Wer sich für die Charts bei Netflix interessiert, wird seit einigen Tagen kaum an "365 days" vorbeikommen. Seit dem Release des Erotik-Thrillers auf der Streamingplattform hält sich die Buchverfilmung in den Top 5 der – laut Netflix – meist gesehenen Filme. Der absurde und lückenhafte Plot kann sicherlich nicht der Grund dafür sein.

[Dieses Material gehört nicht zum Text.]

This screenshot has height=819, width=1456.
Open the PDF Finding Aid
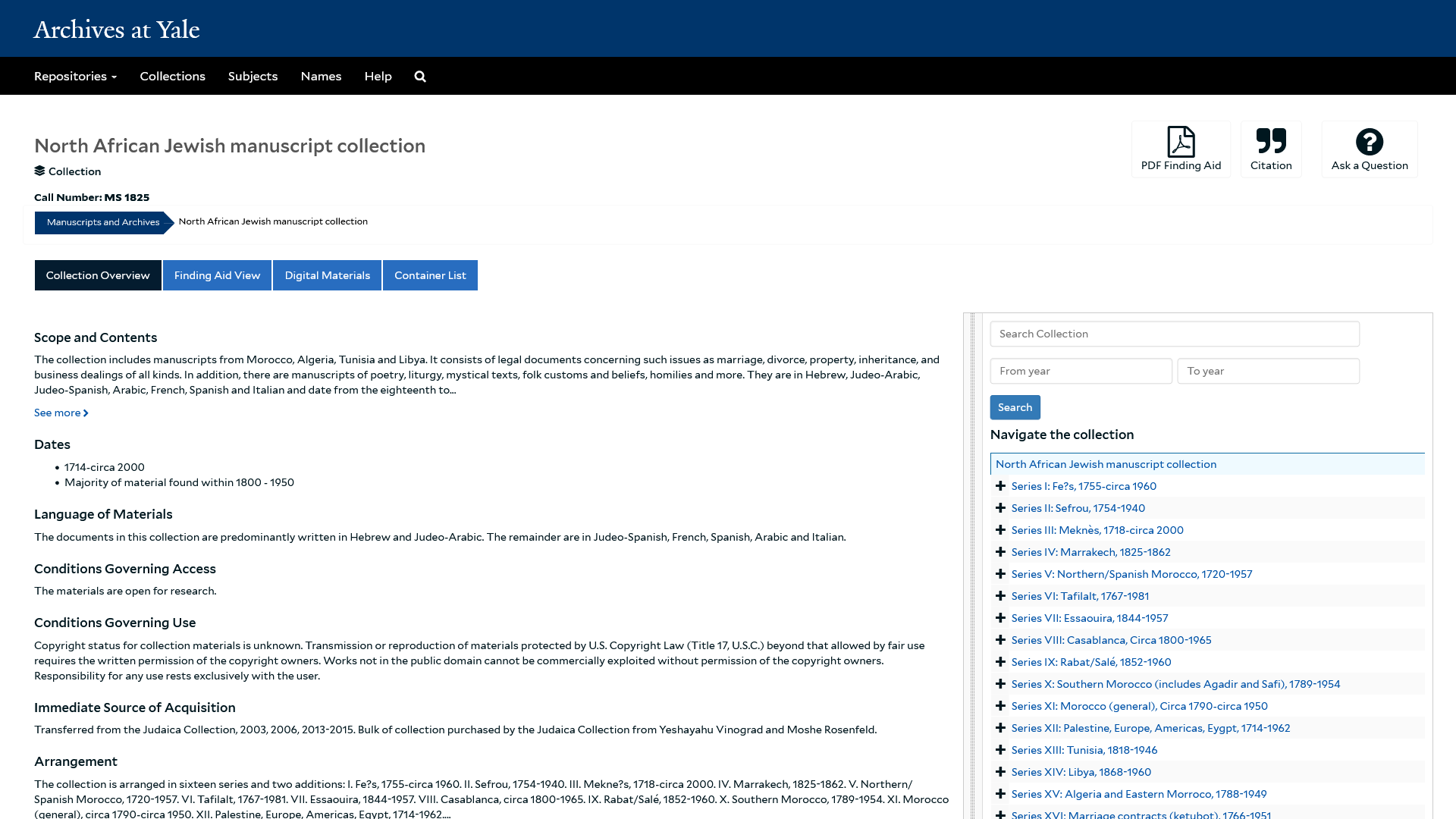point(1180,149)
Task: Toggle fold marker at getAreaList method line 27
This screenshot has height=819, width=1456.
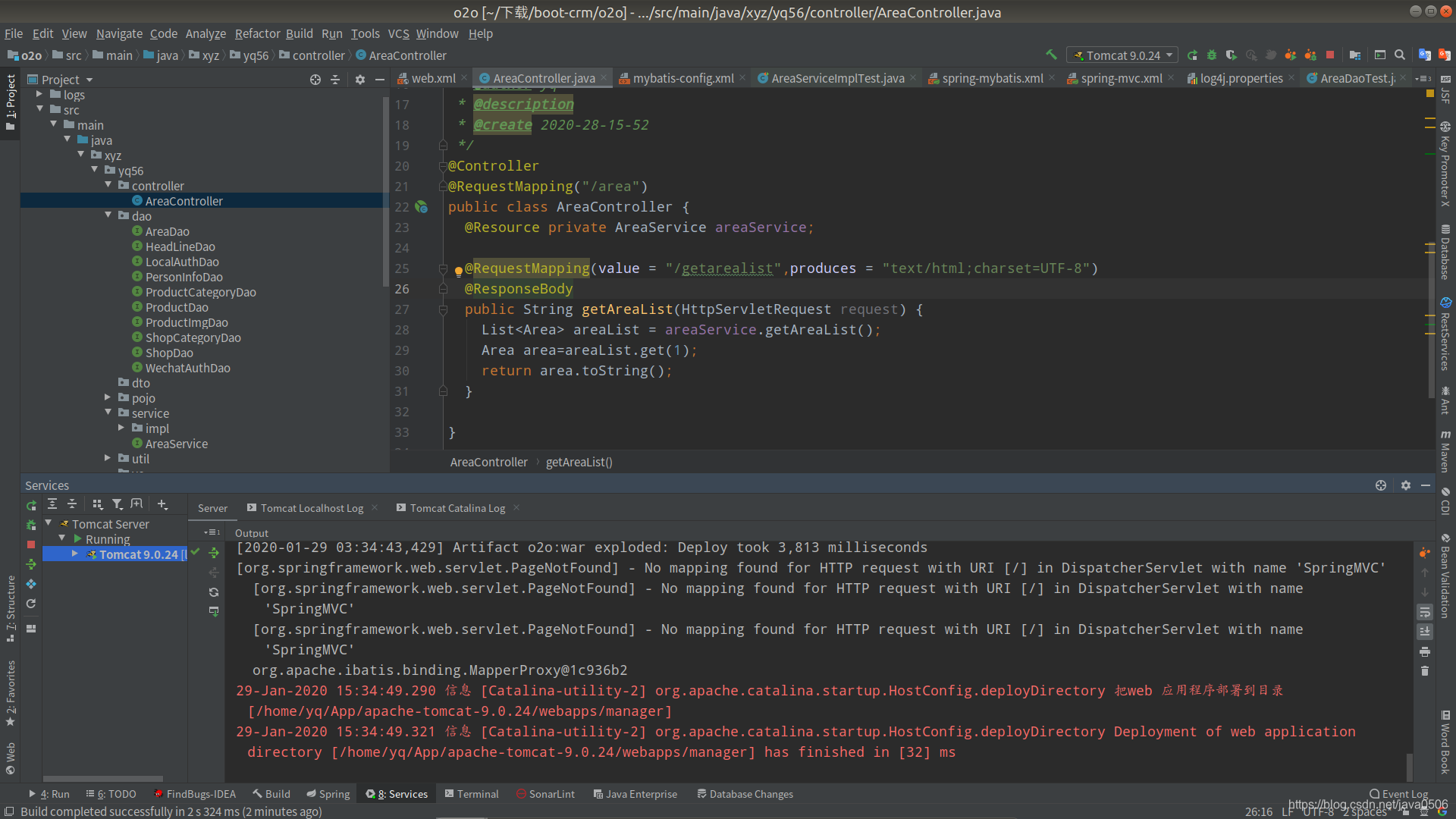Action: 443,309
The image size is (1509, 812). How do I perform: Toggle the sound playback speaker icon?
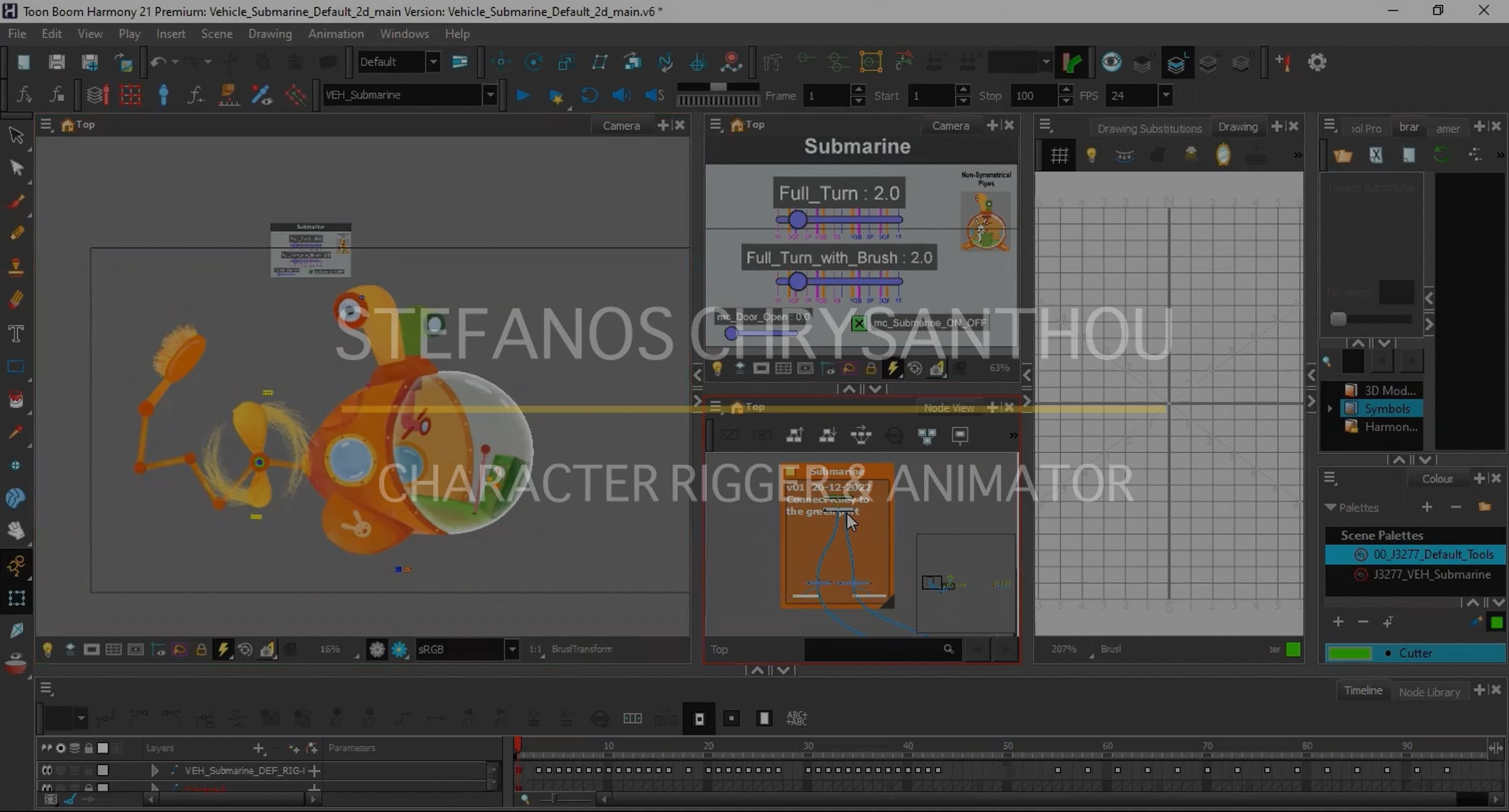[x=621, y=96]
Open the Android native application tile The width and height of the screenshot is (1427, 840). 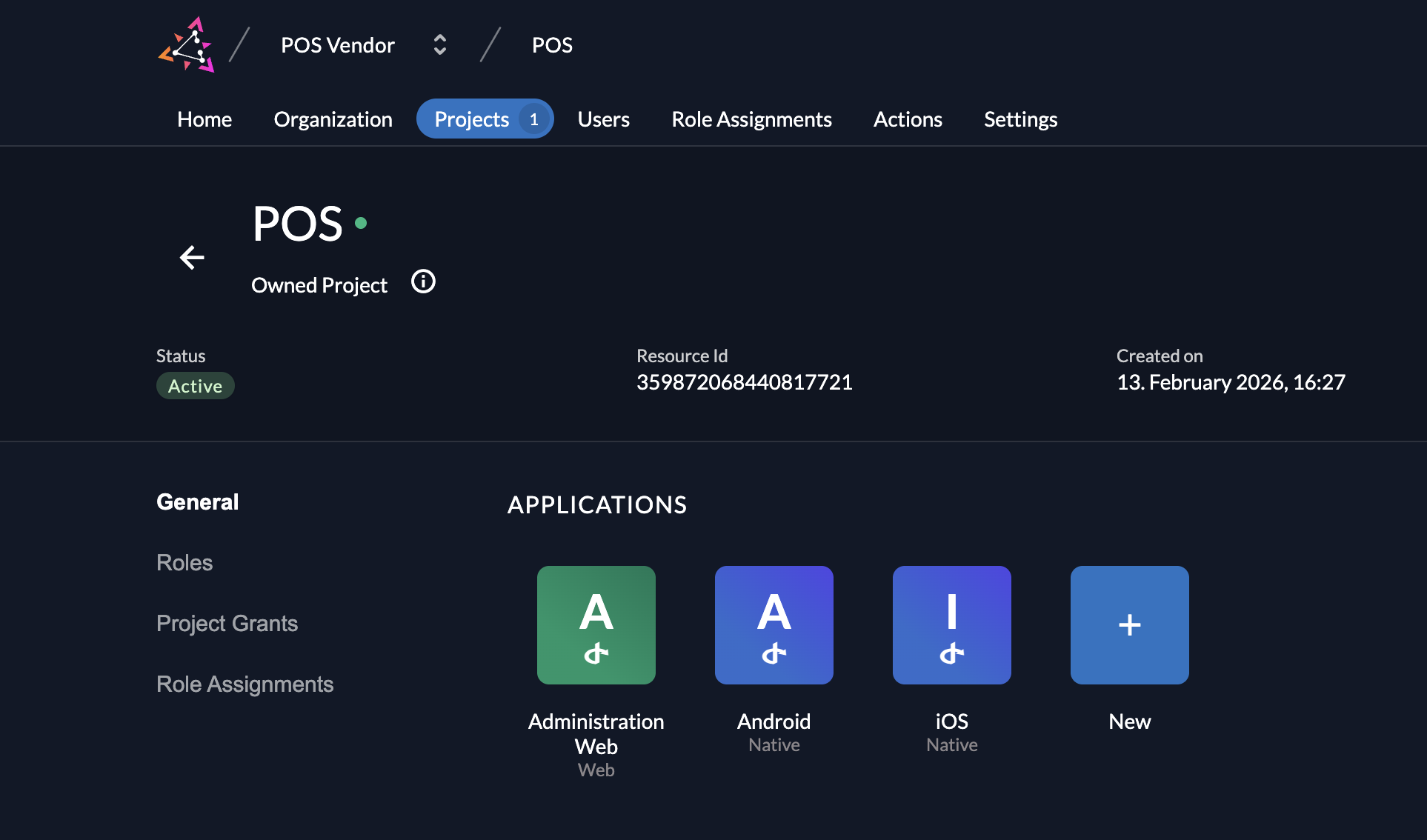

Der Roman "365 dni" war bereits bei Veröffentlichung in Polen ein Hit, die Verfilmung lockte ebenso viele Fans in die Kinosäle. Jetzt macht Netflix den Wannabe-Softporno für eine breite Masse zugängig. Sex sells, aber um welchen Preis? Neben der fragwürdigen Geschichte werden psychische (und physische) Gewalt an Frauen und Vergewaltigungsfantasien verherrlicht. Die Protagonisten: zwei Klischees auf Beinen.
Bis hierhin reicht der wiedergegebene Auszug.